Un jour, alors que j'étais chez moi en congé, et que je me promenais avec l'un de mes frères également en congé, des bombes incendiaires furent larguées. Mon frère déclara « Allonge-toi à l'abri des sacs de sable!» « Pas question, répondis-je, c'est la seule paire de bas de soie que je possède!» « Tu auras l'air fin, dit-il, à la morgue avec tes bas de soie, sauf qu'il te manquera la tête! »
Je me souviens des Canadiens qui venaient dans mon bureau demander des bons de commande pour le magasin du sergent Cartier. Je les faisais rire et c'était de bons gars, qui nous donnèrent du chocolat et des cigarettes. Un jour après Dieppe, je rencontrai un jeune soldat canadien et nous nous rendîmes tous prendre un verre avec nos compagnons. J'épousai ce Canadien et je rentrai en 1945, à bord d'un navire de transport. Je n'oublierai jamais les premières boulettes de pâte et le premier ragoût que j'ai cuisinés (de l'eau et de la farine, comme des balles de golf). Mon mari me demanda « Combien de poudre à pâte as-tu ajouté? » Et bien, je ne savais pas qu'il n'y avait pas de farine autolevante. Je n'avais jamais entendu parler de poudre à pâte. Ici s'arrête mon récit, sinon je vais écrire un livre entier.

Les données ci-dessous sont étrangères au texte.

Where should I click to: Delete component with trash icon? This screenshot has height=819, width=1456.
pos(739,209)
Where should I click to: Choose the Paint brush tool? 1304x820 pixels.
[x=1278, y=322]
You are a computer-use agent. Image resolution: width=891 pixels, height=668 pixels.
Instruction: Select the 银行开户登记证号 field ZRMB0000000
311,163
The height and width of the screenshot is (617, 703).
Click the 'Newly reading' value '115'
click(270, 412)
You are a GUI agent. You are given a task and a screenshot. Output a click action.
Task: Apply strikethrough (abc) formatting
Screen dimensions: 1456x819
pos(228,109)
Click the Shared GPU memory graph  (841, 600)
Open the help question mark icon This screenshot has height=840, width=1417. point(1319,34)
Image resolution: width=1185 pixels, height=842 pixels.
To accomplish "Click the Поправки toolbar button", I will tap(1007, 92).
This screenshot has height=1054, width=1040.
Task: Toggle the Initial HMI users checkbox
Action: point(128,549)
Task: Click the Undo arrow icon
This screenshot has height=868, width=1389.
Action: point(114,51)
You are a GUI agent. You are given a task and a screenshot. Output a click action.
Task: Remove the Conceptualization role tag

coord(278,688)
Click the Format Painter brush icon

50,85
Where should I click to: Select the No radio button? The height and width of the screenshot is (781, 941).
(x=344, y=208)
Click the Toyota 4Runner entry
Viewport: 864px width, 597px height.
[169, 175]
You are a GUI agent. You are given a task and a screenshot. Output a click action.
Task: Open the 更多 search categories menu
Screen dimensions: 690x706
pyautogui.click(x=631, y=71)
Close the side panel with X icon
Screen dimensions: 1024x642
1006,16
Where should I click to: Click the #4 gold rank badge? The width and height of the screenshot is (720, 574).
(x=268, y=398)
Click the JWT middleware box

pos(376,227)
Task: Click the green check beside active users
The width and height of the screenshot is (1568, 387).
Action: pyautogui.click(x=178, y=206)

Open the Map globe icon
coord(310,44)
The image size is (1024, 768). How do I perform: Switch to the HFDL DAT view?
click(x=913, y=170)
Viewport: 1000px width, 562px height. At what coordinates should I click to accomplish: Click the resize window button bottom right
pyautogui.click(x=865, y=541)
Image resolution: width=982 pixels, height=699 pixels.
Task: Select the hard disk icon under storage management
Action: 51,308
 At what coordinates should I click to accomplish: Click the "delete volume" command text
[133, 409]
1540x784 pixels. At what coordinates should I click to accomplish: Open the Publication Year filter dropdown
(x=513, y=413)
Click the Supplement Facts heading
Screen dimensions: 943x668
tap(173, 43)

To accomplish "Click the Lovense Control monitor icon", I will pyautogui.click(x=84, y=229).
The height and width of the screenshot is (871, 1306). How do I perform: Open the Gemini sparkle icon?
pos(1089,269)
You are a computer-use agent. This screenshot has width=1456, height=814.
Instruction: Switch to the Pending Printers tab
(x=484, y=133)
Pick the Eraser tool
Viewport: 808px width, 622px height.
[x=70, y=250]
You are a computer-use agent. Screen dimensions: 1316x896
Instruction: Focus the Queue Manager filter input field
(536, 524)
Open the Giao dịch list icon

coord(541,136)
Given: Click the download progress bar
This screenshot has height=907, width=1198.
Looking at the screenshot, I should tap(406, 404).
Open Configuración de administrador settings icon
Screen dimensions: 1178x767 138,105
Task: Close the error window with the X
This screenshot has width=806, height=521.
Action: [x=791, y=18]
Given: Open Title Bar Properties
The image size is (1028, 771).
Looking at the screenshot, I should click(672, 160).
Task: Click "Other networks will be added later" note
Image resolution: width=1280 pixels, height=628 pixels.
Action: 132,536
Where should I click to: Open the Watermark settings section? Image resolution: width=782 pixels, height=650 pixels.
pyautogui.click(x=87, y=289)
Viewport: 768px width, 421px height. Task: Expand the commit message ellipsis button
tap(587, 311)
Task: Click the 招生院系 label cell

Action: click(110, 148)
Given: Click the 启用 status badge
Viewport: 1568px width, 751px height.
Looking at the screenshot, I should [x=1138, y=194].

Certaines des chansons entonnées durant la guerre étaient des parodies. L'une d'entre elles s'intitulait Arm in Arm Together. Elle se lisait ainsi:
Arm in arm together to the shelter we will go
Dodging lumps of shrapnel as the sirens go.Dodging the incendiary's and the high explosives too
Arm in arm, just me and you.We never looked for time bombs when we were side by side
I never stepped in craters cause you were there to guide.Cause if we stepped upon a landmine then all the world
would see would be little bits of you and me."